Saved data entries:
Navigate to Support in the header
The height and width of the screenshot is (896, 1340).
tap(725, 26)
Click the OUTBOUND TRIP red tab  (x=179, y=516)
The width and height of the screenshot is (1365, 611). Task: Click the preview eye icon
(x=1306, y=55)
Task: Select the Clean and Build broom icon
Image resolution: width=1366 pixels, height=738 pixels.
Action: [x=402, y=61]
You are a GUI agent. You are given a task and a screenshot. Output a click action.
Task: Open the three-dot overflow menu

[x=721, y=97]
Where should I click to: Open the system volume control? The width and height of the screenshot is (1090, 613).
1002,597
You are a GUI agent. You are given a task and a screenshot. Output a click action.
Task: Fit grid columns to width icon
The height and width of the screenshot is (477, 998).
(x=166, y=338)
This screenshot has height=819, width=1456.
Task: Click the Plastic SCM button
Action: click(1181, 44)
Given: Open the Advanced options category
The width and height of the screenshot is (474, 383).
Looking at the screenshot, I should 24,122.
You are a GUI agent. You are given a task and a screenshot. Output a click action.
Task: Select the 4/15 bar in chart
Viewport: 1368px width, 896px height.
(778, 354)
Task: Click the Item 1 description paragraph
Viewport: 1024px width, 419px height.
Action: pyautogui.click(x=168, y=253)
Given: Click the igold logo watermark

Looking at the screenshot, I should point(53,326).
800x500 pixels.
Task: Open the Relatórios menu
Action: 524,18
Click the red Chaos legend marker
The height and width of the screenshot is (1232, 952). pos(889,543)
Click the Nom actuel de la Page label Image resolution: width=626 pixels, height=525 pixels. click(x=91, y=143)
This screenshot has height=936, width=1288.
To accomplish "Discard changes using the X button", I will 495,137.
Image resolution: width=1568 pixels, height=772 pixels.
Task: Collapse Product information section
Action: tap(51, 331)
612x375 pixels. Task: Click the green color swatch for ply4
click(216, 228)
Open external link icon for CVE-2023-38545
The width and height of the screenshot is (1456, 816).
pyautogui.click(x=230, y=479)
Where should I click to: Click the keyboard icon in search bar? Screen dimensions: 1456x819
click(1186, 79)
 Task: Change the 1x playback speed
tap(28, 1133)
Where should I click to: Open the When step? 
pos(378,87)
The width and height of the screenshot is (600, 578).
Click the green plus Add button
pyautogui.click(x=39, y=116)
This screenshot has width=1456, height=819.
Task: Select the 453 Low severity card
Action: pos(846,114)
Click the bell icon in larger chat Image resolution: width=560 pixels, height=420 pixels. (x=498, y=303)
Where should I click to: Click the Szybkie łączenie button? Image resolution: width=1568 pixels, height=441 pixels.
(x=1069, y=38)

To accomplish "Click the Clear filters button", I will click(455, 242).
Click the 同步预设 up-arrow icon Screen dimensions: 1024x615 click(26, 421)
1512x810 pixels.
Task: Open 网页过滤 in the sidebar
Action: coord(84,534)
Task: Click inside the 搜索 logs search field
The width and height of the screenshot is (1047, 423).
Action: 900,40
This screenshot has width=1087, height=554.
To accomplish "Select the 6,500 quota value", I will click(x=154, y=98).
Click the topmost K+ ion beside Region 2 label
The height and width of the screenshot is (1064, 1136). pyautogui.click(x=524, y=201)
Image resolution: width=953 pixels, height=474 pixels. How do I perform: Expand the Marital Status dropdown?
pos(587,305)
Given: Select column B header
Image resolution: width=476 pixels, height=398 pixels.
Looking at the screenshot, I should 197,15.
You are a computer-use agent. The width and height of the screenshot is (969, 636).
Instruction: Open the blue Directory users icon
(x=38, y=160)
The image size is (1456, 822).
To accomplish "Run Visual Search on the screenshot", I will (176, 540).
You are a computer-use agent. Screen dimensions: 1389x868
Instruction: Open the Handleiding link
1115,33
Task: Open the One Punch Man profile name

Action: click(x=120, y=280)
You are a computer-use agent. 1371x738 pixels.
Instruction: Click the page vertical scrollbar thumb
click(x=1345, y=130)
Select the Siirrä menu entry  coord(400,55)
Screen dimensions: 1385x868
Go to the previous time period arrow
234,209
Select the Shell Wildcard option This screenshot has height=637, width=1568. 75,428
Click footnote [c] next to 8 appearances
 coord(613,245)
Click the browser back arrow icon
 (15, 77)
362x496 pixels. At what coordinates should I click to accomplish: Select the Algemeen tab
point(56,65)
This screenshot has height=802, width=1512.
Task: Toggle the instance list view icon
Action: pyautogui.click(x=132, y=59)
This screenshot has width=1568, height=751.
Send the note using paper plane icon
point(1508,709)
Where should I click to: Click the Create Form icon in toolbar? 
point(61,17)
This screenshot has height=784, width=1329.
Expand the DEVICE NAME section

▸ **Exercise aim**
Rewrite the lines from the one containing "Open external link icon for CVE-2023-38545" through the one containing "will click(455, 242).", putting "symbol" wherever "icon" occurs and leaving everything else the same.

▸ **Response to this exercise**
Open external link symbol for CVE-2023-38545
The width and height of the screenshot is (1456, 816).
pyautogui.click(x=230, y=479)
Where should I click to: Click the keyboard symbol in search bar? Screen dimensions: 1456x819
click(1186, 79)
 Task: Change the 1x playback speed
tap(28, 1133)
Where should I click to: Open the When step? 
pos(378,87)
The width and height of the screenshot is (600, 578).
Click the green plus Add button
pyautogui.click(x=39, y=116)
This screenshot has width=1456, height=819.
Task: Select the 453 Low severity card
Action: pos(846,114)
Click the bell symbol in larger chat Image resolution: width=560 pixels, height=420 pixels. (x=498, y=303)
Where should I click to: Click the Szybkie łączenie button? Image resolution: width=1568 pixels, height=441 pixels.
(x=1069, y=38)

To accomplish "Click the Clear filters button", I will click(455, 242).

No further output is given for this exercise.